Publié le : 4 Mai 2025

Par : Hervé Lancelin

Catégorie : Critique d’art

Temps de lecture : 8 minutes

Michaël Borremans explore les ambiguïtés de la condition humaine à travers une peinture figurative techniquement virtuose. Ses compositions énigmatiques mettent en scène des personnages isolés dans des situations absurdes, créant un univers pictural où la beauté formelle côtoie constamment l’inquiétante étrangeté et où le familier devient profondément dérangeant.

Écoutez-moi bien, bande de snobs, vous pensez tout savoir de l’art contemporain, mais pendant que vous admirez une banane scotchée sur un mur en vous demandant si ça ne serait pas plus joli avec une pomme, Michaël Borremans, tranquillement retranché dans son atelier de Gand en Belgique, nous propose une des peintures les plus troublantes et séduisantes de notre époque. Je dis “nous”, car oui, j’inclus même les plus réfractaires d’entre vous dans cette expérience collective.

Borremans est apparu dans le monde de l’art comme un fantôme anachronique, un spectre pictural venu nous hanter avec des tableaux qui flirtent constamment avec l’inconfort et la beauté. Formé initialement comme photographe à l’école Sint-Lucas de Gand, il ne s’est tourné vers la peinture qu’à l’âge de 34 ans, prouvant que la vocation artistique n’attend pas nécessairement l’adolescence pour se manifester. Cette arrivée tardive à la peinture explique peut-être cette maturité technique immédiate, cette assurance dans le maniement du médium, comme si les années d’observation avaient permis une incubation parfaite de son style.

En regardant ses tableaux, on ne peut s’empêcher de penser à Velázquez, à Manet, à Degas. Mais réduire Borremans à ces influences serait comme décrire un iceberg en ne parlant que de sa pointe. Car si la technique rappelle les grands maîtres, le contenu, lui, est résolument contemporain, imprégné d’une inquiétante étrangeté qui nous parle de notre condition actuelle. Ses personnages semblent flotter dans un espace-temps indéfini, coupés de tout contexte géographique ou historique. Ils sont suspendus dans un vide narratif, comme des acteurs attendant leurs instructions sur un plateau de tournage abandonné.

Ce qui me plaît dans son oeuvre, c’est cette capacité à créer des images qui paraissent à la fois familières et profondément dérangeantes. Prenez “The Angel” (2013), cette femme en robe rose pâle dont le visage a été entièrement recouvert de noir. La composition est classique, la lumière parfaitement maîtrisée, mais l’anonymat forcé du modèle crée une tension irrésoluble. Ou encore ses séries “Black Mould”, où des figures en cagoules pointues dansent dans une chorégraphie rituelle aussi comique qu’inquiétante. Ces figures encapuchonnées évoquent simultanément le Ku Klux Klan, les pénitents de la Semaine sainte espagnole, les prisonniers d’Abu Ghraib et les moines médiévaux. Borremans joue avec ces références pour créer un malaise qui transcende l’époque et parle de la permanence des rites, de la violence et de l’absurdité humaine.

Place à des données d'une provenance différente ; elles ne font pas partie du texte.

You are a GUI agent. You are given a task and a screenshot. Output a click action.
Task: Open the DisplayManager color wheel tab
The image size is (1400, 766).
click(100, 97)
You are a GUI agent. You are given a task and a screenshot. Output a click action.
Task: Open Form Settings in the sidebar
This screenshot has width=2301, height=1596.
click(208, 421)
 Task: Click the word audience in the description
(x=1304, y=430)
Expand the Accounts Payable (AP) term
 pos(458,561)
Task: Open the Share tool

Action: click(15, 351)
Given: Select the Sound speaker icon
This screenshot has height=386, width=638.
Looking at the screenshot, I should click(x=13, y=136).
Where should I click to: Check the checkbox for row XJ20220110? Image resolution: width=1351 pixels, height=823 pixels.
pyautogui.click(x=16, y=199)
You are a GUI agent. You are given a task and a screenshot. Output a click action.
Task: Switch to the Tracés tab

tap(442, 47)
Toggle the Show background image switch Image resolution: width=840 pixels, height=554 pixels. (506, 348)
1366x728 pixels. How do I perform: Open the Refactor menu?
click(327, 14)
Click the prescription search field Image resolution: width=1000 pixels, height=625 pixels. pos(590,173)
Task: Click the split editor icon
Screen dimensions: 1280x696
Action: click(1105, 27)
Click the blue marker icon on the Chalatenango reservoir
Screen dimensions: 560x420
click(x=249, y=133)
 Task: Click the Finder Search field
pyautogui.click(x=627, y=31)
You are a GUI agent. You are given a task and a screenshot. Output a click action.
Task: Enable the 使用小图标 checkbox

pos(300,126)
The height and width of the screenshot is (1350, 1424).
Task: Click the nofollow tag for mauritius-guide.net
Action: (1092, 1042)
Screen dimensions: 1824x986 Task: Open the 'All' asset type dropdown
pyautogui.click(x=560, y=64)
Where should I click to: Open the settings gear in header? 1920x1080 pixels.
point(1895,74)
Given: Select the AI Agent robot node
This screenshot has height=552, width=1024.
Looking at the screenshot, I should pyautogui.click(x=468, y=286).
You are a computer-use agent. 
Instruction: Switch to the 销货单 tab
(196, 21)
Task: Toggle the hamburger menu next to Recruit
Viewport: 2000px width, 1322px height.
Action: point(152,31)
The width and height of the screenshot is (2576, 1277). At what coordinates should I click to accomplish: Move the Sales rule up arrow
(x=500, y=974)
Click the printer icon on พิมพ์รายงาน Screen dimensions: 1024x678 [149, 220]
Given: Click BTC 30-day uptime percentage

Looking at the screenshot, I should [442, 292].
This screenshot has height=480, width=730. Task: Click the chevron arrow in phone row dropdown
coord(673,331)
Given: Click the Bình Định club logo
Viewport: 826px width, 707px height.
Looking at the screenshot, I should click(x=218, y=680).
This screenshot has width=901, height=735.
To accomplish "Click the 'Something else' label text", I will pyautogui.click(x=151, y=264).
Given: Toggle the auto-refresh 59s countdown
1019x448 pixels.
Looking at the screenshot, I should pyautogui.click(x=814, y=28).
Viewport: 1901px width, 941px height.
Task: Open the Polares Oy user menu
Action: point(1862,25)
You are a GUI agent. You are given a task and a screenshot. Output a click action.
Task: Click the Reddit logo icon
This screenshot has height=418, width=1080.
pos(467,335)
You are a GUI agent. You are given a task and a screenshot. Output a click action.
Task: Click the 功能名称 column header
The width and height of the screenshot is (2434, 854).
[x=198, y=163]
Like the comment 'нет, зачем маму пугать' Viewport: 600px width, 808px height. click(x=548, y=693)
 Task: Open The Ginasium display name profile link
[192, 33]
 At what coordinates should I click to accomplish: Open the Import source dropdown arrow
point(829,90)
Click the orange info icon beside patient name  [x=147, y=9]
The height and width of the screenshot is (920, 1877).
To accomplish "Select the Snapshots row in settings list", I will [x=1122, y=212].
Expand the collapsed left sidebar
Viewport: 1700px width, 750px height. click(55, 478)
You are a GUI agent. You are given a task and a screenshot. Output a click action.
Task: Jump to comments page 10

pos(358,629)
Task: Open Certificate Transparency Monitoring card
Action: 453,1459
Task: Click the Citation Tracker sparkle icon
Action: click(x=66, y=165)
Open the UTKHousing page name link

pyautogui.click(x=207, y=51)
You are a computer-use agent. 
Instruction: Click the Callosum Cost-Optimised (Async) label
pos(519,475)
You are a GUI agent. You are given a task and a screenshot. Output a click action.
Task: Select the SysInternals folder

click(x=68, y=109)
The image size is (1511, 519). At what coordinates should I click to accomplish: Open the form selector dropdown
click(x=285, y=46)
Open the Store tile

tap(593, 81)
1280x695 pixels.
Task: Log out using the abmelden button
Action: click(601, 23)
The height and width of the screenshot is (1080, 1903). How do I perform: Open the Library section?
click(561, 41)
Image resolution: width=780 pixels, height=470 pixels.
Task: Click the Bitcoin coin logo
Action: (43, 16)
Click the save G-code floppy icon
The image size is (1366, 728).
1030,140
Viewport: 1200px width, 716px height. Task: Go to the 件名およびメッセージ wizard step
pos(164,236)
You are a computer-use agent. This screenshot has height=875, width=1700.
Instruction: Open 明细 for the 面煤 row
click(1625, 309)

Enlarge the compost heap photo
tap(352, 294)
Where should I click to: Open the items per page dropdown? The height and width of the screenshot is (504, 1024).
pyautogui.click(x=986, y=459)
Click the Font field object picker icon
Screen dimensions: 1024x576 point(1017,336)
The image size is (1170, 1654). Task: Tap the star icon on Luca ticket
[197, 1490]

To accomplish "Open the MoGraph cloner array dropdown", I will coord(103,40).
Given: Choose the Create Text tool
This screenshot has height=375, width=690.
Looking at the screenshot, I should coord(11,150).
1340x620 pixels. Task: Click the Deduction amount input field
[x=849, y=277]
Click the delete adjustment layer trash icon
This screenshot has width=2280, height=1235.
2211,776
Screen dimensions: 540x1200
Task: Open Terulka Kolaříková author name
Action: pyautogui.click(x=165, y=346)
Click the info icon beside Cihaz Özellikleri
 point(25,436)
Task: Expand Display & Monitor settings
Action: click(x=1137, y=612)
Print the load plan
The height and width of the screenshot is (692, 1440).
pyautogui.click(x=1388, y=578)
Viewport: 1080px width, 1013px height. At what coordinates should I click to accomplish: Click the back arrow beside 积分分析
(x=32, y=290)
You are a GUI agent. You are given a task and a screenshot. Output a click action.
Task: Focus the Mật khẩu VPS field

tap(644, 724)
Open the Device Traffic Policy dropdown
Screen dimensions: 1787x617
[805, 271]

L’oeuvre de Borremans s’inscrit profondément dans une réflexion cinématographique, non seulement par ses compositions cadrées comme des plans fixes, mais aussi par sa conception même de l’image. “Tout est toujours mis en scène”, confie-t-il, “plus je me limite, plus j’obtiens d’expression” [1]. Cette approche transforme ses tableaux en décors, en espaces scéniques où se joue un drame silencieux dont nous ne connaîtrons jamais le script complet. Comme dans le cinéma de Lynch ou de Bergman, l’absence d’explication narrative devient plus éloquente que n’importe quel récit explicite.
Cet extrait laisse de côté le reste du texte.